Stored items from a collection

= Beginning of Section =

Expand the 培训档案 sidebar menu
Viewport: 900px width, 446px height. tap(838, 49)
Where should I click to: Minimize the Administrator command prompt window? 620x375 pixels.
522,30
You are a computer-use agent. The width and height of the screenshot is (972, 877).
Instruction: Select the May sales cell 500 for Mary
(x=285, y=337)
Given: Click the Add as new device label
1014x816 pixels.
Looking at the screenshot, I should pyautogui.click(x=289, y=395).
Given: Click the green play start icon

= End of Section =
= Beginning of Section =

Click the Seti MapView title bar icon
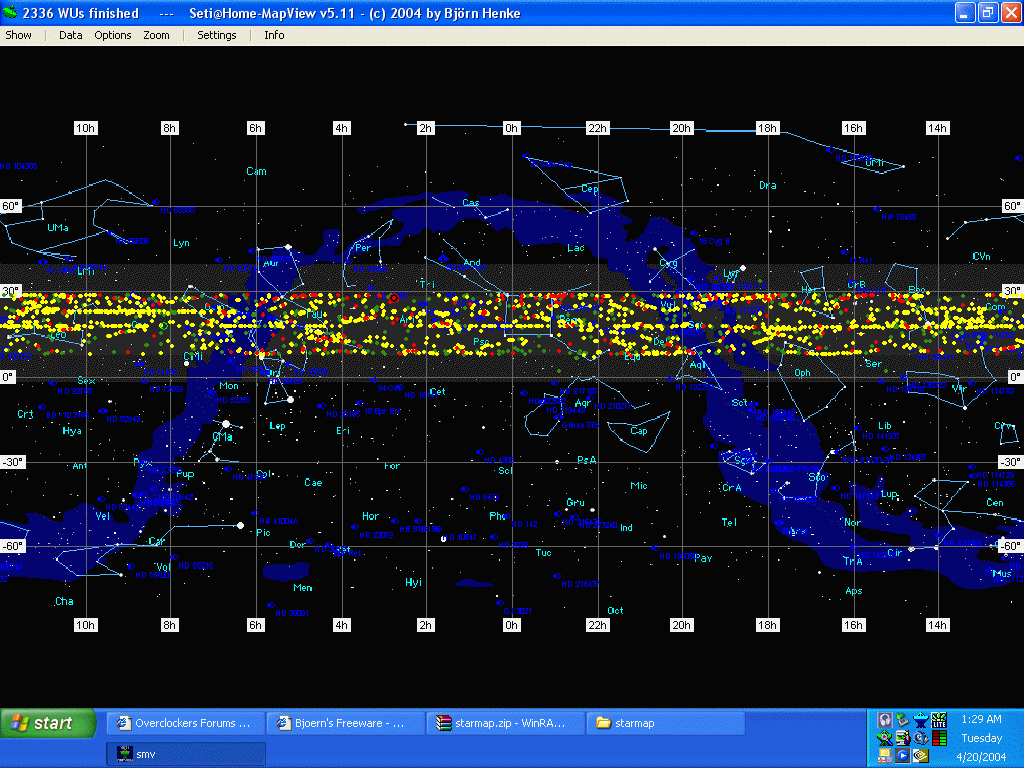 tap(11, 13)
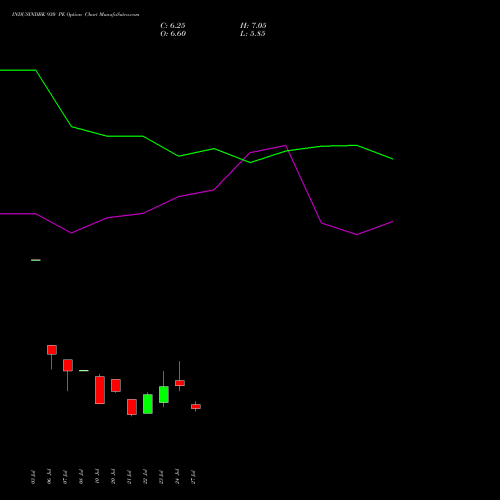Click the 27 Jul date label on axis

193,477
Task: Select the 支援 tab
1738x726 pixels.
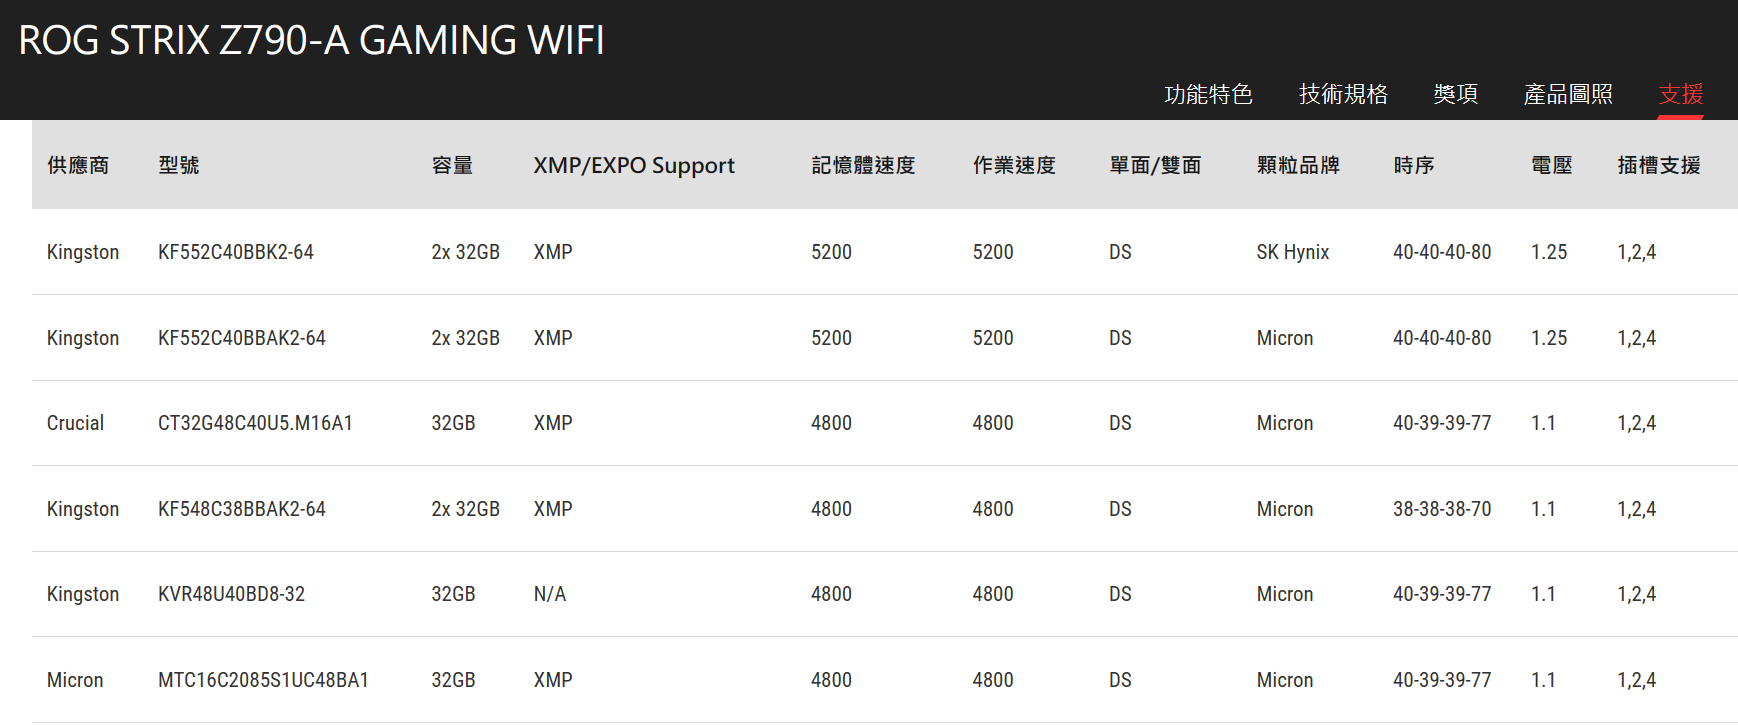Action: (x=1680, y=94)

= End of Section =

■ Work to be completed ■
Send back an exact copy of only the lines from the line with "1014x816 pixels." up to and including the line with "Given: Click the green play start icon" in the data above.

■ Result below ■
1014x816 pixels.
Looking at the screenshot, I should pyautogui.click(x=289, y=395).
Given: Click the green play start icon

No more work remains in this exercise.